In a few weeks Ezra Klein will release his new book, “Abundance.” As a card-carrying member of the Abundance Movement, I’m concerned that the book might be full of hand-wringing and short of solutions.
Klein’s recent NYTimes article paints the picture of the failing Democratic Party, bound down by layers of Process and unable to get things done. What Klein’s work has mostly been missing is any clear vision of what is needed to reverse that trend- how to cut through the layers of process to unlock some form of creativity and innovation, while still meeting the Democratic ideal of equity for the disempowered.
Fundamentally, I don’t think that Klein has grasped that DOGE’s cost-cutting isn’t a bug- but rather a feature, a vision of decreased government trumpeted by every Republican strategist since at least Milton Friedman’s 1962 “Capitalism and Freedom,” and pushed by the Heritage Foundation on every Republican President since Reagan.
These are not new ideas- Milton Friedman called for the abolishment of the Department of Education, Paul Ryan called for restricting Welfare in favor of private charities, and when you read those authors you will realize that they have the same goals as Klein and the Abundance Movement: to decrease the costs of providing goods and services.
The challenge that Klein and the Democrats face is that they don’t have a coherent idea of how to cut red tape without abandoning the platform which the Democratic Party has built over the past three decades of identity politics. The “fetishization of process” which Klein and Pahlka discuss is at the core of the progressive identity, which is why Progressives in cities like SF have been able to weaponize it to defend the status quo, to the frustration of the Abundance acolytes.
Republican intellectuals have been aware of this problem for decades, and have been screaming about inefficient allocation of capital by the State since the start of the Cold War. By focusing on Chicago-school economics and neoliberal ethics of Hayek and others, they have built up a strong political theory for the cuts they are currently making. At its core: They are willing to accept that in order to efficiently deliver services to maximize net social benefit, some people will not (and should not) be covered by government services; those needs should be met by the private sector or charity.
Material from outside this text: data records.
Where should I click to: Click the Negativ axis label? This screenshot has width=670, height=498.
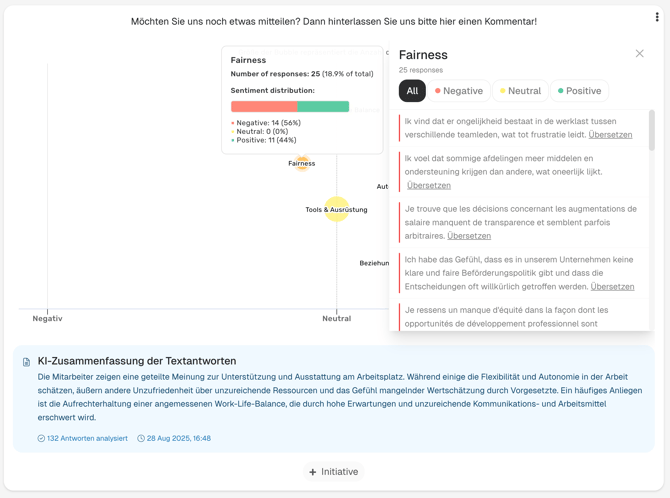(47, 319)
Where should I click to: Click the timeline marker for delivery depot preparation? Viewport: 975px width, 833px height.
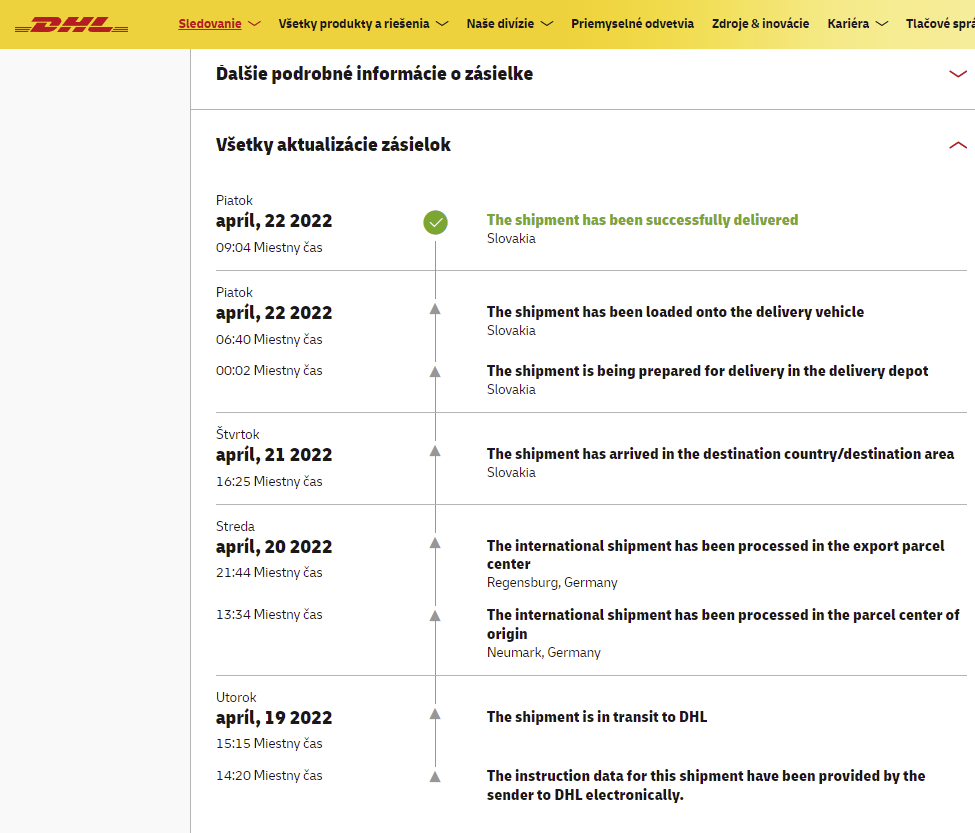tap(435, 371)
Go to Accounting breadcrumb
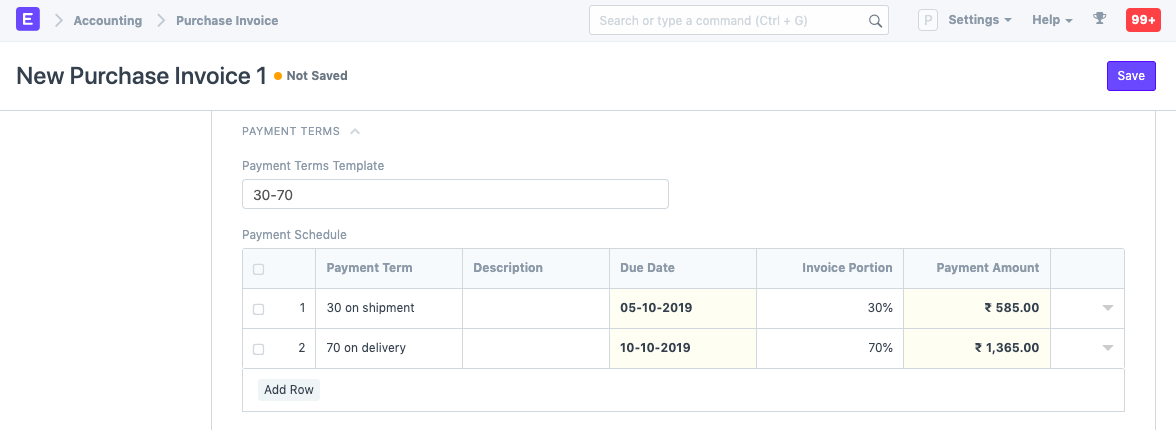Image resolution: width=1176 pixels, height=430 pixels. 108,20
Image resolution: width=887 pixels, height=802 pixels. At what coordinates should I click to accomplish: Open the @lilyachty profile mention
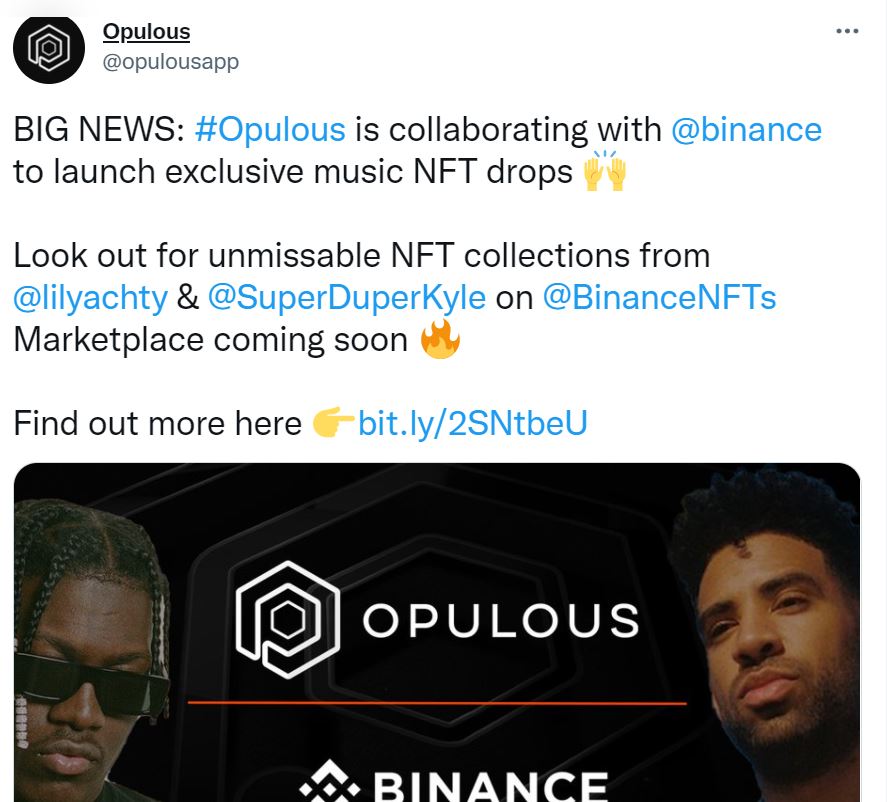[x=91, y=298]
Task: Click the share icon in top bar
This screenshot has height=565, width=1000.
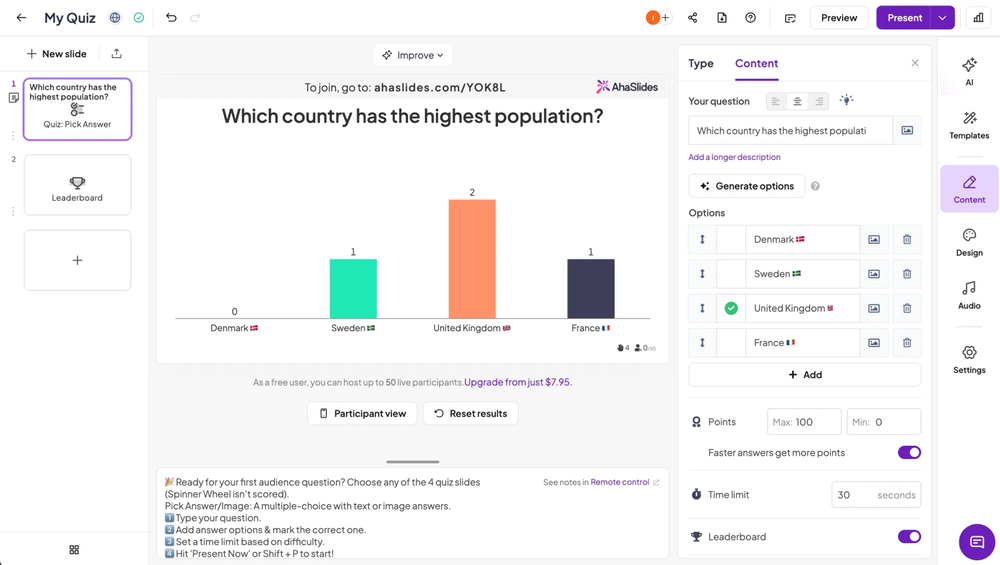Action: (692, 18)
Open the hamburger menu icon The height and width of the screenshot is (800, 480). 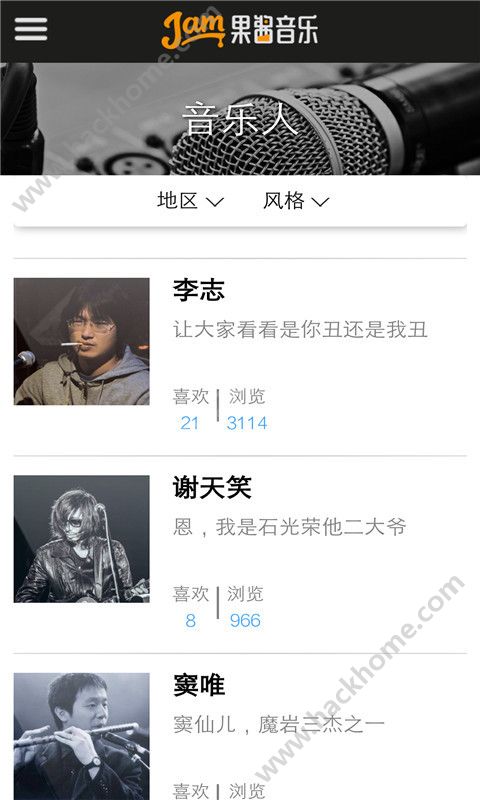pos(31,30)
The left, by contrast, has focused on codifying the needs of the populations disenfranchised by free markets, and designing processes which can meet each of those populations’ needs. The work of Patricia Hill-Collins and Kimberle Crenshaw on intersectionality may serve as a lens on how progressive policies have developed: if government programs do not adequately triangulate the needs of a particular population within the matrix of oppression, a new set of policies should be targeted for that particular vertex of intersectionality. Equity may be served, efficiency is not considered, and as the dimensions of the critical analysis grow the potential for new policies explodes exponentially. This mindset, explicit or implicit, has dominated liberal academic thought since the 1930s without ideas which can yield radical political reform- leading the liberals to dominate the academy, paradoxically at the same time that the GOP is “The Party of Ideas.”
Klein finds himself caught in this gap, between liberal values of equity and the conservative-coded value of efficiency, without a clear path forward. The identity-driven approaches of the Democratic Party over the past decades have resulted in a government which is bound ever more tightly by processes meant to serve equitably but inefficiently. Some of Klein’s guests (e.g. Pahlka) favor improving efficiency in order to slow bloat, but do not have a clear path to enshrine that drive for efficiency within political power. Others (e.g. Scott Wiener) favor centralizing control in order to set more efficient policies, at a risk of disenfranchising communities. Neither is able to provide a method for balancing the dual needs of efficiency and equity.
I am hopeful that the idea of “Abundance” may yet come- but I am not sure that there is enough depth currently being discussed that this idea may have hopes of flourishing.